SUSPEND PUBLIC SCHOOL PENSION
IF RETIRANT IS RE-EMPLOYED
House Bill 4799
Sponsor: Rep. Lorence Wenke
Committee: Education
Revised Summary
Complete to 5-24-07
A REVISED SUMMARY OF HOUSE BILL 4799 AS INTRODUCED 5-17-07
House Bill 4799 would amend the Public School Employees Retirement Act to freeze retirement allowance payments of a retired public school employee if the individual were re-employed in schools directly or indirectly (including through third-party contracts). The retirement payments would remain suspended during the period of re-employment. The pension suspension provision would begin on the effective date of the bill.

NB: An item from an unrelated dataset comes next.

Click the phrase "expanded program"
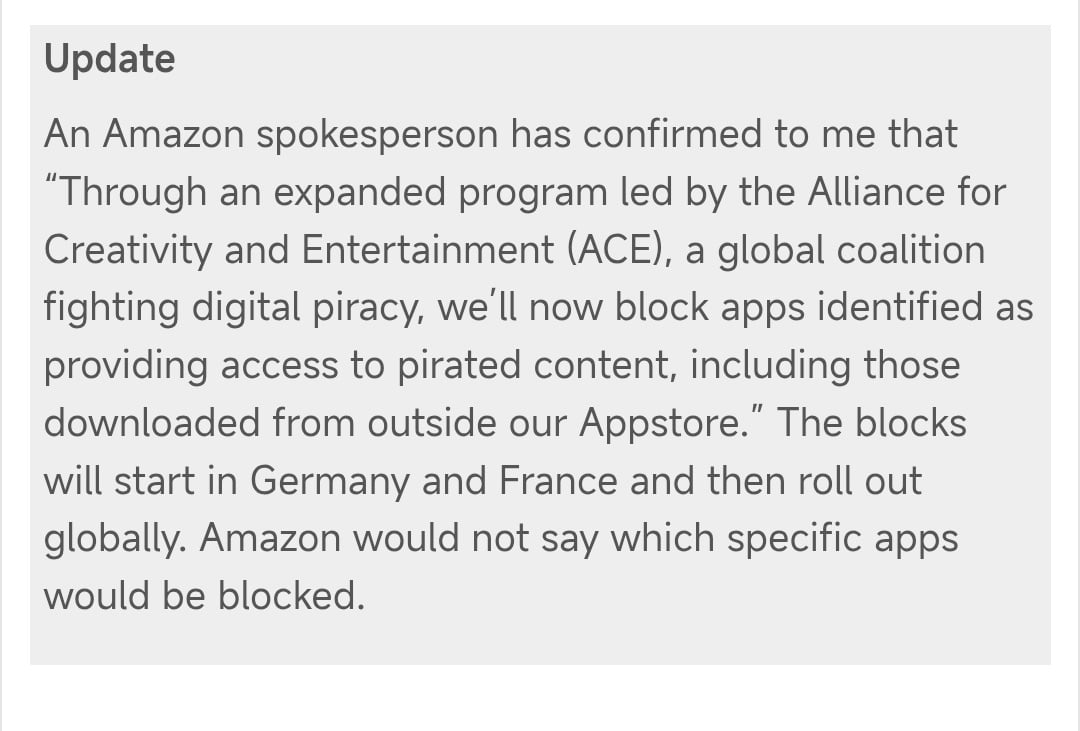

Currently, if a retirant is re-employed in a school system, the retirement allowance is reduced using a formula spelled out in the statute. The bill would instead suspend the payment of a retirement allowance.
Also under current law, school retirees can be re-employed by a school district as administrators and teachers for up to six years—without a reduction in the retirement allowance—in school districts where there are critical shortages of eligible personnel to fill those roles. The superintendent of public instruction compiles a list of critical shortage disciplines, and that list is updated annually. Under the bill, these provisions would be eliminated.
MCL 38.1361
FISCAL IMPACT:
The bill would have an indeterminate fiscal impact. More data is needed to evaluate the impact on community colleges, whose employees are part of the Public School Employees' Retirement Act.
Legislative Analyst: J. Hunault
Fiscal Analyst: Al Valenzio
■ This analysis was prepared by nonpartisan House staff for use by House members in their deliberations, and does not constitute an official statement of legislative intent.